How To Make A Spoon Ring
My foray into silverware art and jewellery began with spoon rings, so I’ve decided to share with you how I make them.
I saw my first spoon ring years ago on a walk through Kensington Market, in Toronto. Even though they have been around for centuries, I had never heard of spoon rings before that day. I was immediately enamored by the idea and the next thing I knew I was on youtube watching video tutorials on “how to make a spoon ring”. I made trips to both a local hardware store and jewellery supply company, bought the basic tools and the rest, as they say, is history!
I have made a lot of spoon rings over the last 8 years and am now using many different designs and techniques, but making a simple band is really quite straight forward with the right tools. It does, like anything else though, take a little practice to get the hang of. I recommend that to start you don’t use valuable pieces from your family silver or sterling silver, which can be quite costly. Just use an inexpensive, silver plated spoon (or fork). That way you don’t have to worry about messing up and can just have fun with it.
Note: I don’t often use stainless steel because it can be very hard to work with.
- spoon (silver plated or sterling silver)
- hack saw
- rotary tool (optional)
- bench grinder
- steel ring-mandrel
- mallet (rawhide or nylon)
- ring sizer (optional)
- sharpie pen
- rag or old towel
- silver polish
And guess what? No heat required! I think this is one of the most common questions I am asked and the answer is, “No. Just use your big, strong muscles.” 🙂
Step #1: Choose your piece
I prefer to use demitasse spoons, teaspoons or dessert forks because of their smaller size. They generally fit quite comfortably between the knuckles on most people. If the ring is intended for a larger hand, a tablespoon or dinner fork may work just as well.
Step #2: Determine the size
The most basic way of doing this without getting into purchasing a ring sizer (although that is preferable because it’s more accurate) is to take a piece of string and wrap it tightly around the knuckle of the finger the ring is to be worn on. If you do this around the squishy part of the finger where the ring will be worn, you risk making the ring too small. It must fit over the knuckle! I like to leave a slight overlap, that way the ring can be adjusted in size down the road. When you have your string where you want it, snip it with a pair of scissors.
Step #3: Cut the spoon
Take your string and run it along the part of the spoon you will use for making the ring, right from the very tip of the handle down towards the spoon bowl. Take your sharpie pen and mark the handle at the end of the string. This is where you’ll make your cut.
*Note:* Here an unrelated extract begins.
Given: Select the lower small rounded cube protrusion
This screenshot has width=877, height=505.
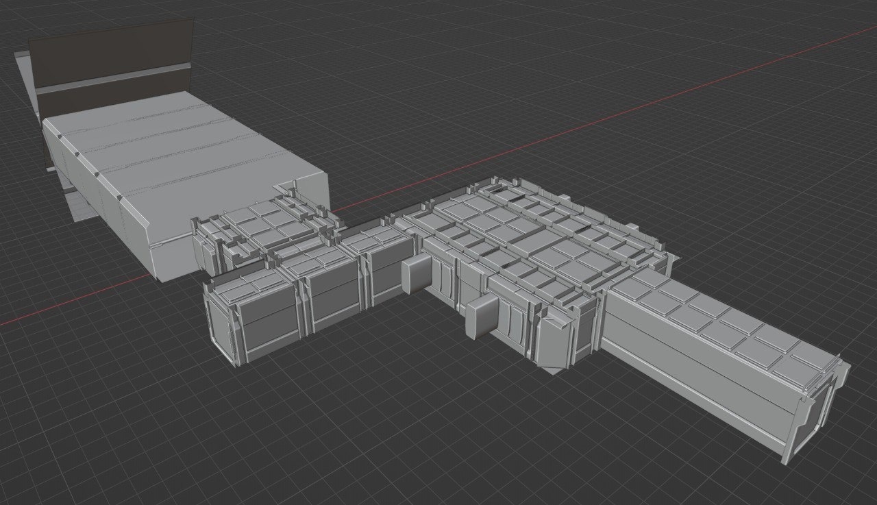Looking at the screenshot, I should 480,317.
Next, open your vice, take an old towel or rag and cover the jaws so that you don’t mar the silver when clamping. Take the spoon and clamp the handle inside the jaws of the vice. Use your hacksaw to cut where you made the mark with your sharpie pen.
Step #4: Prepare the cut
Using a bench grinder or rotary tool with a cut off disk or grinding stone bit, shape the blunt cut to an approx. 45 degree angle. Then use a file or a sanding disk in your rotary tool (I like 240 grit) to smooth any roughness in the cut. This is really important if you want the ring to feel comfortable when being worn.
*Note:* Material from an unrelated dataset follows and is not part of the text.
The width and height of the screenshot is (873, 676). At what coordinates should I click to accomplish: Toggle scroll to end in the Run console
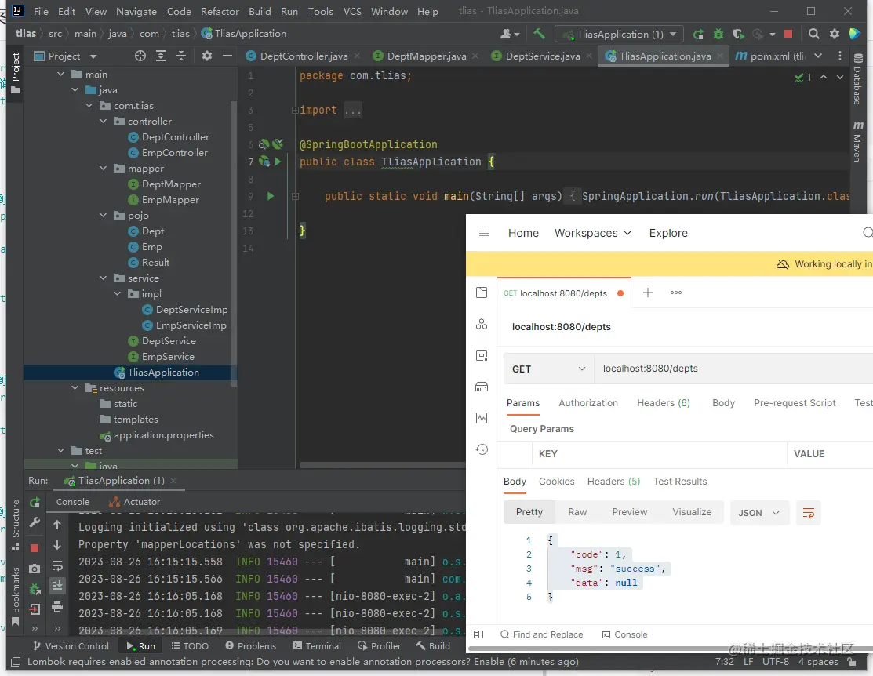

Oh! And it is VERY important to use safety googles during these two steps so that you look goofy and don’t wreck your eyes!! So do that please.
Step #5: Shaping
Take both your spoon handle and your mandrel and clamp them in the vice (don’t forget your rag). You’ll be bending the cut end of the handle first, lining it up approx. with number on the mandrel which indicates your size.
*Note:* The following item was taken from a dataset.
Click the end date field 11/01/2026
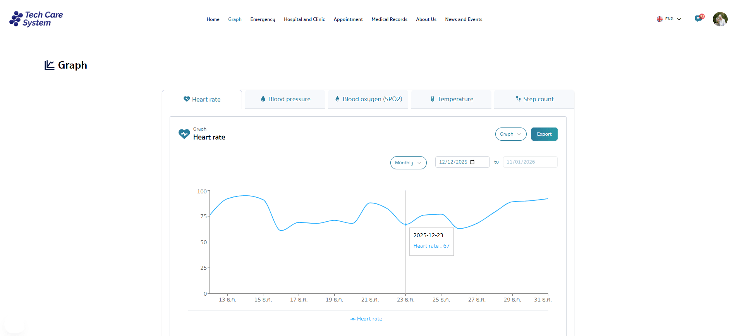 click(530, 162)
Using a mallet, hammer the end of the handle around the mandrel. Use those muscles!!!
Next, Flip the spoon handle, fancy side up, and clamp spoon handle and mandrel in the vice once again. You want the section that has already been shaped to cup the bottom side of the mandrel (which you can’t see). You can use your hand to feel the underside to make sure it is sitting snug. Once again, hammer until the spoon handle is formed around the mandrel. Keep adjusting the handle and hammering until the two ends meet. You will get a feel for how much to hammer each time. It takes a little practice!
You may need to move the ring up the mandrel (to a smaller size) to get the two sides to overlap just right. The ring will usually “bounce back” so it needs the extra squeeze.
Step #6: Polishing
This is the most satisfying part for me. It is up to you whether you want to polish or leave the patina, but I love making old look new again. I use Silvo, but you can use any silver polish you like….even an old toothbrush and toothpaste will do! If you want to get a perfect polish, use a buffing wheel and some jewellers rouge on your rotary tool or bench grinder. This is great for buffing out micro scratches and getting a really high sheen.
I hope you’ve found this helpful if you’re looking to make your own rings, or at least interesting if you’re not!